Bloß nicht die Wahrheit sagen

  29 April 2016    Gelesen: 923
Bloß nicht die Wahrheit sagen
Der Klientelismus regiert in Griechenland – daran hat sich auch unter Alexis Tsipras nichts geändert. Er nutzt die Regierungszeit dafür, den eigenen Einfluss auszubauen.
Griechenland erscheint wieder prominent in den Medien. Jetzt aber als der – nach der Türkei – operativ wichtigste Dreh- und Angelpunkt der Flüchtlingskrise. Seine Finanz- und Gesellschaftskrise, denn um eine solche handelt es sich im Kern, findet nur noch gelegentlich Erwähnung. Die Situation ist undurchsichtig. Für den Touristen fließt das Leben der Griechen weiterhin in mediterraner Heiterkeit dahin. Die Armut und die Probleme bleiben ihm zumeist verborgen. Wie auch das Regierungshandeln.

Sicher scheint nur zu sein: Tsipras nutzt die Regierungszeit dazu, seinen Einfluss und den seiner Partei im Inneren mit den Mitteln des tradierten Klientelismus auszubauen. Die zu seiner Partei übergewechselten Pasok-Mitglieder haben ihre Netzwerke mitgebracht und in seinen Dienst gestellt. Außenpolitisch sind Tsipras und sein Mitarbeiterstab völlig unvorbereitet an die Regierung gekommen.

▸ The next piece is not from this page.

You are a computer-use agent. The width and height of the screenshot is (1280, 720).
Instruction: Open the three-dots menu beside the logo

Das erklärt die erratische, ideologiegesättigte Politik der ersten sechs Monate und seine abrupte politische Kehrtwendung im Juli 2015, nachdem er und sein damaliger Finanzminister Varoufakis das Land praktisch an die Wand gefahren hatten.

Jetzt laviert er zwischen der Erfüllung der Auflagen des dritten Memorandums und dem Versuch, einen Restbestand seiner vollmundigen Vor-Memorandums-Versprechungen einzuhalten. Das führt dazu, dass er die harte und unpopuläre Rentenreform bis zur letzten Minute aufschiebt, um den betroffenen Griechen sagen zu können, er habe nur unter Zwang gehandelt. Letztlich wird es aber zu einer Einigung kommen. Die mit dem Zögern verbundene Unsicherheit auf Seiten potenzieller Investoren hat Tsipras dabei jedoch nicht im Blick. Auf deren Vertrauen in einen vorbehaltlosen und nachhaltigen Reformkurs kommt es aber an, um das Land wieder auf einen Wachstumspfad zu bringen.

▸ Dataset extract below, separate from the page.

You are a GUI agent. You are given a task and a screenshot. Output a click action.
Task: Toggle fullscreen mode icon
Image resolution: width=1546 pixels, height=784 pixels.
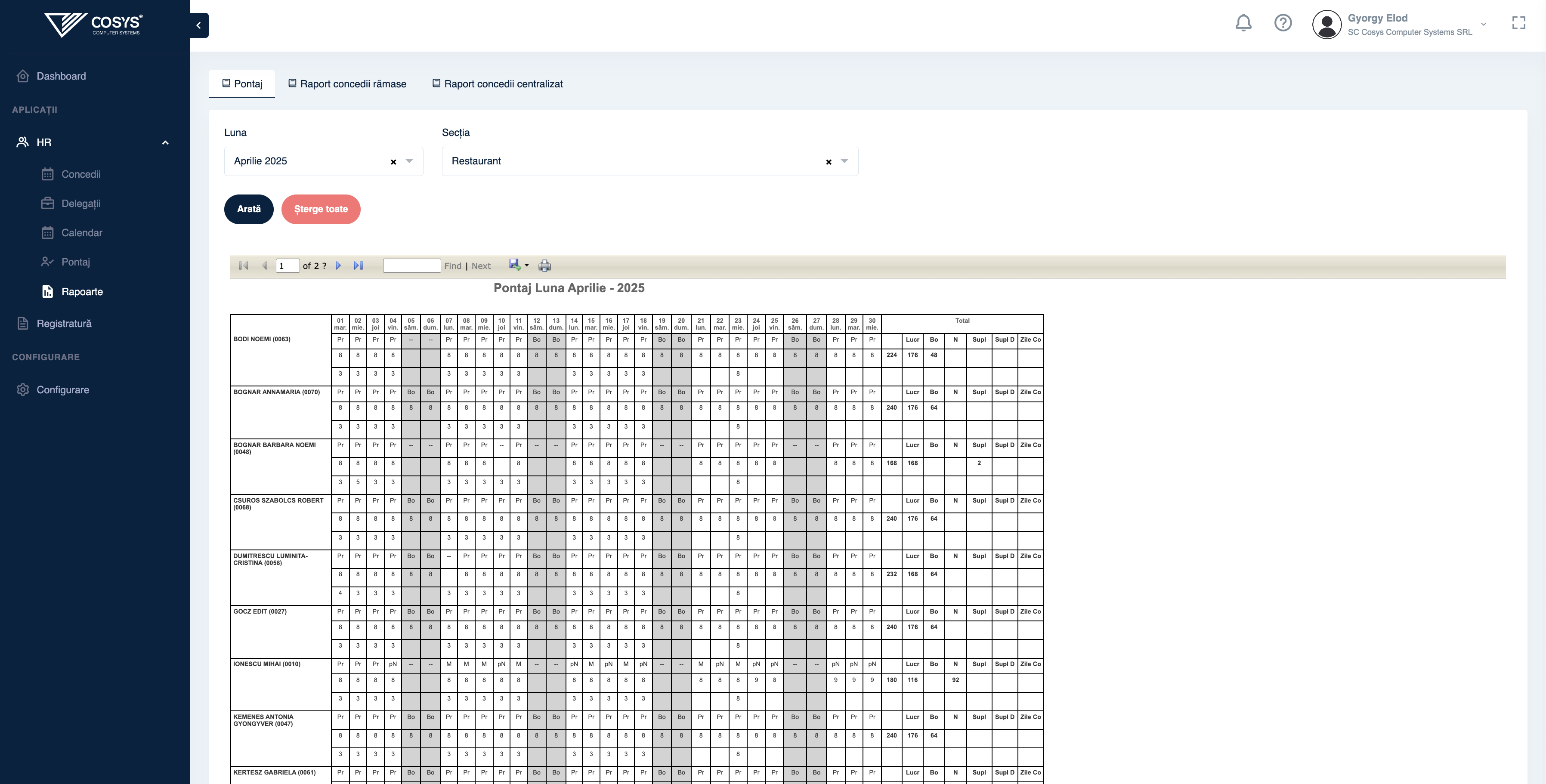pos(1518,23)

Der Autor ist ein deutscher Diplomat und war von 8. September 2005 bis 2010 Botschafter der Bundesrepublik Deutschland in Griechenland. 2015 hat er zusammen mit Ulf-Dieter Klemm das Buch Die Krise in Griechenland – Ursprünge, Verlauf, Folgen herausgegeben.

Man kann sich natürlich fragen, ob die Geldgeber wirklich weise handeln, wenn sie auf die Rentenreform beharren. Sie mag aus finanzpolitischer Logik ja richtig sein, doch würde sie wieder die Schwachen der Gesellschaft treffen. Die Akzeptanz für Reformschritte wäre in der breiten Bevölkerung weit höher, wenn die Gläubiger die Regierung mit genau derselben oder noch größerer Härte dazu drängen würden, endlich die ausstehenden Steuern effektiv einzutreiben. Bisher haben es griechische Regierungen aber vorgezogen, den leichteren Weg der Renten- und Gehaltskürzungen einzuschlagen, als mit harten Steuermaßnahmen ihre Klientel zu verärgern.

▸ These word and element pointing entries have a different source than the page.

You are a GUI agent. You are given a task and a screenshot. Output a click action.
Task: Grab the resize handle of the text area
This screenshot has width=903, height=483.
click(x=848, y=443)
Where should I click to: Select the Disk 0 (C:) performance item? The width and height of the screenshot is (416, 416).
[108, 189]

Es ist bedrückend, dass griechische Politiker auch heute noch die Partikularinteressen ihrer Klientel mehr im Blick haben als das Allgemeinwohl. Meine fast uneingeschränkte Hochachtung hat dagegen die griechische Bevölkerung. Natürlich, auch sie ist Teil des Geflechts von Klientelismus und Korruption, wenige nur, weil sie es so toll finden, die meisten, weil sie keine Alternative sehen und sich ihre Eltern und Großeltern schon in diesem Umfeld bewegt und mit ihm zu leben gelernt haben. Aber es sind fleißige und vielfach gut ausgebildete Menschen. Sie haben in den letzten sechs Jahren eine enorme Leidensfähigkeit bewiesen, ohne die Früchte ihrer Opfer auch nur in greifbarer Nähe zu sehen, während ein Teil der Gesellschaft weiter "droben im Lichte wandelt". Ich kann ihnen auch nicht wirklich zum Vorwurf machen, dass sie auf populistische Versprechungen und eine verdrehte Sicht der Welt, in der alle außer Griechenland an der gegenwärtigen Krise die Schuld tragen, hereinfallen. Denn die aktuelle Regierung folgt, wie andere vor ihr, dem Prinzip des früheren Premierministers Andreas Papandreou, dem Volk auf keinen Fall die Wahrheit zu sagen.